A breakdown of the statistics shows that there also is reason for concern about young veterans. The White House and others have estimated that as much as one million military members will enter the civilian workforce in the next 5 years as the wars in Iraq and Afghanistan wind down. Already, Gulf War II-era veterans currently have a slightly higher overall unemployment rate than everyone else: 8.9 percent.

Jesse Espaillat
Spc. Jesse Espaillat
(Credit: Joshua Norman)

Younger veterans aged 20 to 24 are also singled out as having particular problems finding jobs. In 2010, they had a 20.6 percent unemployment rate, compared to 12.3 percent for the general population. While the sample size of young veterans in most official surveys is so small that the percentages can swing several points in both directions month-to-month, it is clear younger veterans have a particularly hard time with employment.

Spc. Jesse Espaillat, 20, who is still on active duty with the New Jersey National Guard, said Guardsmen, reservists and veterans his age have an easy time finding $8 per hour jobs at places like McDonalds or Best Buy. However, those jobs barely cover basic expenses and are hard to hold down while serving their country and going back to school, which most his age do on the new G.I. Bill.

While veterans often enter the civilian workforce underprepared, there are a plethora of programs to help them make the transition — so many, in fact, that it would take weeks of research and several pages just to find and list them all. The Department of Defense, the Department of Labor and the Veterans Administration all offer transition and employment programs to veterans of all age groups, like the TAP program that Mike Liguori went through. That said, of the dozen or so veterans and advocates interviewed for this article, every one of them derided what the government offers in transition assistance as being either inept or inadequate.
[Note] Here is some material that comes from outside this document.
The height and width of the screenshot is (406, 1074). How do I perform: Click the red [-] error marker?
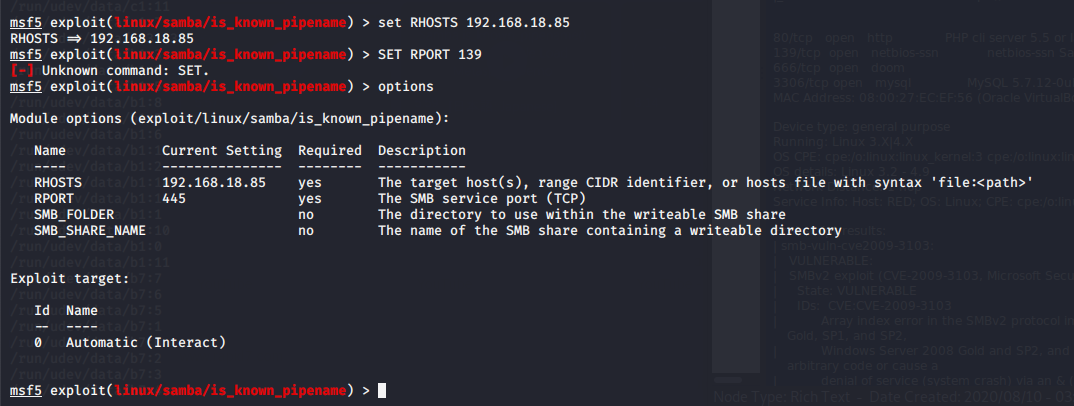[22, 71]
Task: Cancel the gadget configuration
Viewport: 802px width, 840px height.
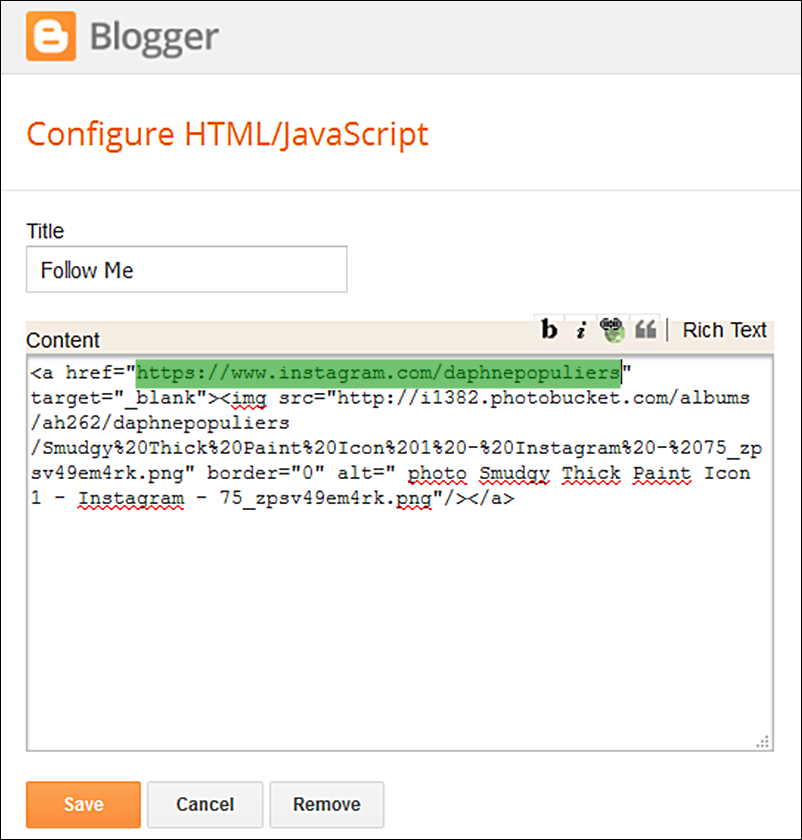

There are also numerous service, advocacy and community organizations like the VFW and the Iraq and Afghanistan Veterans of America (IAVA) offering veterans help finding work.

Eugenio Oliva, Veteran Associate Program
Eugenio Oliva, far left, joins fellow veterans as they ring The Closing Bell to commemorate the launch of the NYSE Euronext Veteran Associate Program on July 5, 2012.
(Credit: NYSE)

Eugenio Oliva, a 35-year-old former Marine who discharged in 2008, found work at the New York Stock Exchange through IAVA contacts despite having no previous experience in the financial sector. Oliva said many of the soldiers he served with are still trying find jobs as cops or construction workers.

Oliva said he was tipped off to an eight-week mentoring program open to 15 veterans at the NYSE by people at the IAVA, with whom he had been in contact for some time.

“They opened the door for us,” Oliva said.

NYSE spokesman Richard Adamonis said NYSE Board Deputy Chairman Marsh Carter, himself a military veteran, had pushed to initiate the mentoring program because he personally experienced the difficulties and challenges of finding employment in the private sector.

Programs like the one at the NYSE are still too infrequent for most, though, in no small part because of how relatively few executives like Carter there are now versus years past.

“This is the first generation of business leaders who have largely not served in the military,” said Tom Tarantino, chief policy officer at IAVA and an Army veteran.

Tarantino said that some cultural connection to military service makes a difference.

“People want to hire veterans (and) while they want to hire them, they don’t have anything legitimate to quantify what their skills are,” said Tarantino, who himself was unemployed for ten months when he first got out of the service, which included a tour in Iraq that ended in 2006. “We all kind of have this loose idea, but veterans have an unrealistic expectation of what we’re going to find in the civilian world.”